Copy exactly the lines of the data below that run from the line holding "Click the yellow right arrow next-page button" through the line holding "Screen dimensions: 600x450", both ends included.

**DATA SECTION:**
--- START ---
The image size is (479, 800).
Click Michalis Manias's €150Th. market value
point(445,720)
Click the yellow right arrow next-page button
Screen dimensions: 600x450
--- END ---
--- START ---
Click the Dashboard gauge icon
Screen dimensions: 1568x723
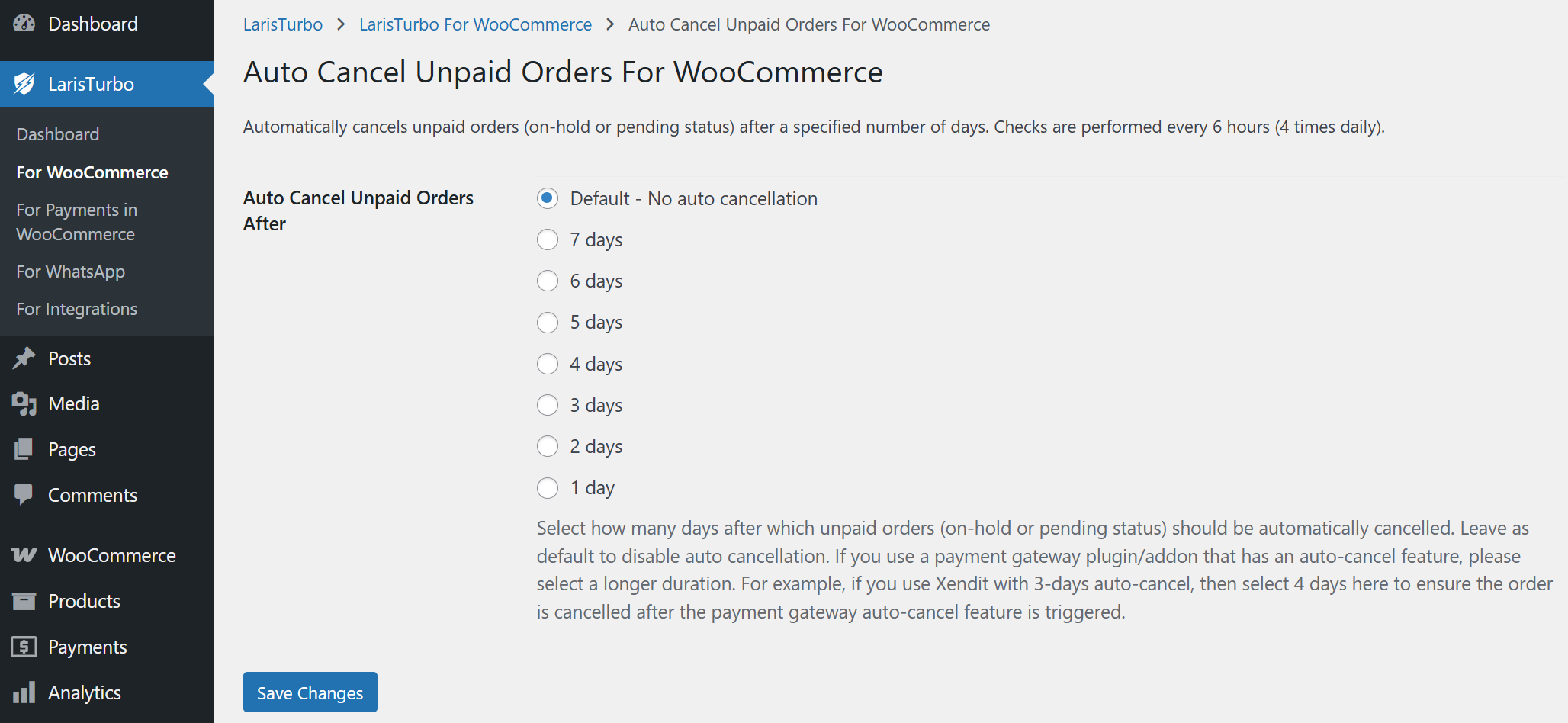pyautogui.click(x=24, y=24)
--- END ---
**RESPONSE AREA:**
Click the yellow right arrow next-page button
Screen dimensions: 600x450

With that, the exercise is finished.